Fekko · 19/08/2017 11:04

Barbies are pretty awful too. I never liked Barbie/Sindy dolls.

IgnoreMeEveryOtherReindeerDoes · 19/08/2017 11:11

@rhodanunn Tell you what I will ask the father of my DS who is black opinion and let you know how he feels about them or will his not count because he too is from era associated with jam

MrsDustyBusty · 19/08/2017 11:11

Would the people who are defending this innocent childhood toy still be defending it's if it was called a ngr doll ? Or something equally vile and racist.

The sad thing is that yes, they probably would.

rhodanunn · 19/08/2017 11:16

gotspoiler, that is moral relativist bullshit. Can you let me know what your benchmark is so I know what else cannot be commented or criticised. Racism obviously is too facetious an issue for you, after all is just a curly headed smiley doll that just so happened to appear into society devoid of any reference, of any attitude and of any other concept than "make a doll, make it dark coloured and put it in stripey trousers". I suppose I know plenty of black people without curly hair that can be quite frowny actually that have never been called a gollywog and are doing alright for themselves.

Feel free to start a thread about the extent of how certain cultural characters may romanticise and wash over issues you are perhaps concerned about.

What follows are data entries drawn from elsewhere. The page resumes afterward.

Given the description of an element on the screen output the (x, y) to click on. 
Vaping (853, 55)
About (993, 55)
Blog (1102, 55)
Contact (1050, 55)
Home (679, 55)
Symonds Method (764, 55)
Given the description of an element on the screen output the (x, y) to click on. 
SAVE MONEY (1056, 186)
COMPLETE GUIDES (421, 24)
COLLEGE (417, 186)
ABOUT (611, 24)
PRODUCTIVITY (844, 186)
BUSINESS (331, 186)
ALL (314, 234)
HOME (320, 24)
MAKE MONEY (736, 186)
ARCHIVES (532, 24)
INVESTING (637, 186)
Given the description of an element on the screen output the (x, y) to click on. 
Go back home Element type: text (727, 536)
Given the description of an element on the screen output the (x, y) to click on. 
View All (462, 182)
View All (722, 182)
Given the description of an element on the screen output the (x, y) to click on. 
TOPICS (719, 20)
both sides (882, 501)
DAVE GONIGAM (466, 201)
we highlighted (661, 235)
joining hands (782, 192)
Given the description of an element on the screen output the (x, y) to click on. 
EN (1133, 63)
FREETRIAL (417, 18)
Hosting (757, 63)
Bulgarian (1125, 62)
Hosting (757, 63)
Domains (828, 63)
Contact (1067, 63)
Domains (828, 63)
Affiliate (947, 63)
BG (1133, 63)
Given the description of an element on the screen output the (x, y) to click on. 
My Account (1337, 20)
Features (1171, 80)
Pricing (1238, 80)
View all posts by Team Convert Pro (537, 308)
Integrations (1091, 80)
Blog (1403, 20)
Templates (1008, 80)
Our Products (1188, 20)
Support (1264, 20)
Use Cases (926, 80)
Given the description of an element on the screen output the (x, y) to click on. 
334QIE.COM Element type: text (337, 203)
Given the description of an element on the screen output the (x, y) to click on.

gotspoiler · 19/08/2017 11:16

I bet those that are offended by golliwogs would quite happily get their children watching a Disney film and conveniently forget Disney's racism in the past

BertrandRussell · 19/08/2017 11:18

Nothing like a gollywog thread to bring out all the black mumsnetters, white mumsnetters with black partners, white mumsnetters with hundreds of black friends, mumsnetters who live in Africa, mumsnetters with sisters with black lesbian partners.........

Oh, and mumsnetters who have appantly lived under stones since 1960.

FreyaJade · 19/08/2017 11:23

My sister was called a 'wog' many times at school by shitty teens who likened her hair to a 'golliwogs'.
She was also called other racist names and it has hurt her deeply.

Gollys may originally have been considered to be harmless but they are not in these days & if I was OPs partner and didn't feel I could get rid of it then it would be hidden in a drawer.